The bottom line is the venture business is alive and well but is in the midst of a long period of transition. Alan Patricof, one of the deans of the venture industry, did a fantastic job in a NY times article a couple of days ago of explaining how the business has shifted over the last 40 years. His view is very consistent with ours at Greenhill SAVP and exactly the view we shared with our LPs back in 2005 while raising our current fund.
Prior to fundraising back then we did a lot of research and crunched a lot of data about the venture industry and came to several conclusions:
- historically the most successful VC-backed companies are consistently the most capital efficient
- the most successful early stage venture funds were smaller in size with virtually no evidence in our industry (outside of late 90's bubble funds) of early stage funds generating strong returns above $300 million
- valuations matter - A LOT. Fair and reasonable valuations work better for venture funds AND entrepreneurs. Inflated valuations combined with too much capital consistently lead to exit value expectations which statistically have not been reached with enough frequency. Most exits are less than $100 million in value with bigger exits serving as the exception, not the rule. Too many venture funds are currently structured so they can only succeed by producing several "exceptions" in each fund.

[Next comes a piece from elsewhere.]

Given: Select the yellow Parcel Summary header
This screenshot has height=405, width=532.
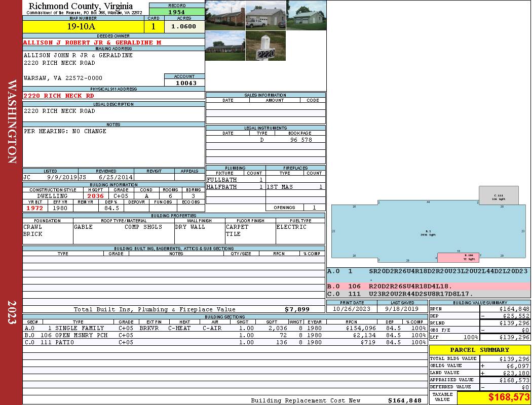Looking at the screenshot, I should point(479,350).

- the venture industry will need to contract signifcantly over the next decade. Between 1997 (the year I entered the venture business) and 2007 the number of venture funds and number of investment professionals increased about 60% and average fund size increased 120%. We think we'll revert back to 1997 levels over the next 3-4 years.
- venture capital and entrepreneurship is democratizing and becoming increasingly global as core technology becomes widespread and cheap. Silicon Valley will continue to be important but less so than the previous 30 years. Innovation will become more distributed and certain geographies with particular depth of domain expertise (e.g., financial services in NYC) would stand out as future centers of innovation.
Four years later our view is unchanged and in fact we expect to see these changes to accelerate. We constructed our venture fund and investment approach based on the above-mentioned assumptions because we felt it was the best formula to serve both entrepreneurs and our investors.
We feel now is a terrific time to invest in innovative, capital efficient start-ups and we plan to be active investors in 2009. We're fortunate to be well-positioned today with plenty of capital to invest and believe that we'll look back on the companies we fund in today's environment as some of our best performing investments. On a macro level, we're long-term bulls on the venture industry, long-term bulls on a continued strong rate of innovation and long-term bulls on the entrepreneurial spirit that has always been the foundation of America.